# [Source extract]

Seeking Transcendence in First Man and The Lost City of Z

Though I often mention the two in the same breath, at a glance, James Gray’s The Lost City of Z does not seem to share much in common with Damien Chazelle’s First Man. The former centers on a little known British cartographer and explorer from the early 20th century; the subject of the latter is a household name, the American astronaut whose one small step onto the lunar surface was a giant leap for all mankind. Nor are the films stylistically similar. Gray’s is stately and slow moving, while Chazelle’s is jittery and frenetic. Yet both are old-fashioned adventure epics about men who are driven to attempt great things, and both are among the more remarkable films produced in the last few years, due in large part to their uniquely vivid renderings of bygone times and astonishing locales. The Lost City of Z presents its journey from turn-of-the-century England to the lush jungle of the Amazon in picturesque sepia tones, while First Man’s voyage from midcentury Houston to the desolate majesty of the Moon is shot using different film stocks and handheld cinematography that seem lifted out of a time capsule. More importantly, both films devote a surprising amount of attention to the families these men left behind as they ventured out onto the pages of history, and both attribute this tension to man’s inherent need to seek something transcendent beyond the limits of the world he knows. Percy Fawcett (Charlie Hunnam) seeks it in the hellish depths of Amazonia; Neil Armstrong (Ryan Gosling) seeks it in the heavens beyond Earth’s atmosphere. Though neither film is overtly religious – Chazelle was raised Catholic, but Gray is an atheist – the intense longing these men experience takes on the quality of a profound spiritual yearning. Their quests are not merely physical, but mystical.

# [Required work]
1. In the film essay, which actor plays Percy Fawcett?
2. Translate this sentence from the film essay into Spanish: "Gray’s is stately and slow moving, while Chazelle’s is jittery and frenetic."

# [Dataset excerpt]

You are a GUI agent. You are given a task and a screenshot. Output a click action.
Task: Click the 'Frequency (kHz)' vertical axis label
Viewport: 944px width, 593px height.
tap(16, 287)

# [Worked solutions]
1. Charlie Hunnam

2. La de Gray es majestuosa y de ritmo lento, mientras que la de Chazelle es nerviosa y frenética.